(Data extracts begins)

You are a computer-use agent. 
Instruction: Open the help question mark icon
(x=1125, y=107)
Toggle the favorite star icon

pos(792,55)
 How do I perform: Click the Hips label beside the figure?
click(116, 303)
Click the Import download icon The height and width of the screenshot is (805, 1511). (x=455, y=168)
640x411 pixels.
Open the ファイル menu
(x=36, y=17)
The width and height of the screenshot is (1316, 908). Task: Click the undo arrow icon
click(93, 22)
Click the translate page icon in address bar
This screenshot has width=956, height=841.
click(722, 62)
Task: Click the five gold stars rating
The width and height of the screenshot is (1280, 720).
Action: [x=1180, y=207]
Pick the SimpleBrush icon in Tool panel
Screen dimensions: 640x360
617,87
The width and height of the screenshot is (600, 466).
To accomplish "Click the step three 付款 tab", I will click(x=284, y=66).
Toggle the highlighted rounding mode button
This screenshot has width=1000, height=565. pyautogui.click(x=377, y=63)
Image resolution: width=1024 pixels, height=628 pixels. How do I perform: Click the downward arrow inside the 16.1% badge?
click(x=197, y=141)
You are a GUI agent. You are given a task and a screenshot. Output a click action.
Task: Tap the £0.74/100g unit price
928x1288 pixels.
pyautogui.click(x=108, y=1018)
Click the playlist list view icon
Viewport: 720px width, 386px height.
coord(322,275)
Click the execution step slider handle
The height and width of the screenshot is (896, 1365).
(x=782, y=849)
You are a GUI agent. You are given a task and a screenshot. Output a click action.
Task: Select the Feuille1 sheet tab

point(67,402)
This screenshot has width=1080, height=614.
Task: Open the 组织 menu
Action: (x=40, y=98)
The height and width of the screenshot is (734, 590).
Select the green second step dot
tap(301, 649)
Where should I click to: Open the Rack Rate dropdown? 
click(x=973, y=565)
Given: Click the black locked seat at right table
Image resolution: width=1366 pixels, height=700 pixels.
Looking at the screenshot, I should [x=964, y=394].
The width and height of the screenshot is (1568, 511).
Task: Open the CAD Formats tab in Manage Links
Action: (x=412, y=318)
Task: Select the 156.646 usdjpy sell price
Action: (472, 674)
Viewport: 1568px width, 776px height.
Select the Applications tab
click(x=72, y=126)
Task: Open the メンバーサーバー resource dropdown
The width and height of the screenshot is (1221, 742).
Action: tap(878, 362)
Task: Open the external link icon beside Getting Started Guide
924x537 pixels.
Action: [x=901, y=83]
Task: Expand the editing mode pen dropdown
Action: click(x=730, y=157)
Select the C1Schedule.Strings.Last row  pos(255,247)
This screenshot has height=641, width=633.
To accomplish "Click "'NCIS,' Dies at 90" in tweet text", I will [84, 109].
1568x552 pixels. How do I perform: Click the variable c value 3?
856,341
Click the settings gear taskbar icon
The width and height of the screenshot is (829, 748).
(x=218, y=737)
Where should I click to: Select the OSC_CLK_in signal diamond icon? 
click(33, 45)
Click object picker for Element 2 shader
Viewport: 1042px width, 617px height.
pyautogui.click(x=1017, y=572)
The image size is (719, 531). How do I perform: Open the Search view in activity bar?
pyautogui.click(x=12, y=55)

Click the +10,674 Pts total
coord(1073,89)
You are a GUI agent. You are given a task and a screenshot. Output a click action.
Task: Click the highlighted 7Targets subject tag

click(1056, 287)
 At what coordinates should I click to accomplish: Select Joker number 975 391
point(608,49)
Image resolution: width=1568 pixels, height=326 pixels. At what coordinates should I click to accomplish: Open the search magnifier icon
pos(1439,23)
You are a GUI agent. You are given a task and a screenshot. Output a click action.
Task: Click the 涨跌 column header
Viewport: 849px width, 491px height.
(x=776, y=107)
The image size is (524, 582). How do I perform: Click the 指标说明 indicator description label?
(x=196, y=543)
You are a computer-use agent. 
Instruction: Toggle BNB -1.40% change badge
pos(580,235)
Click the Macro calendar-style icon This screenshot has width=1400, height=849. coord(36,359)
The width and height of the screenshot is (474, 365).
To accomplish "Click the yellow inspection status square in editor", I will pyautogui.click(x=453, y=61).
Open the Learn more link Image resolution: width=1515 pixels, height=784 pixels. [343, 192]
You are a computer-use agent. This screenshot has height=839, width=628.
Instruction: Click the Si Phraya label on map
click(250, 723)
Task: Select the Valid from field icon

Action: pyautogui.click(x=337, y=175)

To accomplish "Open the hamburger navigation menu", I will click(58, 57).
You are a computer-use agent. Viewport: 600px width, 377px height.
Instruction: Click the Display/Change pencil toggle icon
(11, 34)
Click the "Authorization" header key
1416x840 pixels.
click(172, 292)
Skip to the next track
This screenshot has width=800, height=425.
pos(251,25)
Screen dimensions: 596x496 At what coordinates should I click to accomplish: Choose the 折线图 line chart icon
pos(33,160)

(Data extracts ends)

Write out every line of the listing that holds the word "will".

## Response to the exercise:
To accomplish "Click the step three 付款 tab", I will click(x=284, y=66).
To accomplish "Click "'NCIS,' Dies at 90" in tweet text", I will [84, 109].
To accomplish "Click the yellow inspection status square in editor", I will pyautogui.click(x=453, y=61).
To accomplish "Open the hamburger navigation menu", I will click(58, 57).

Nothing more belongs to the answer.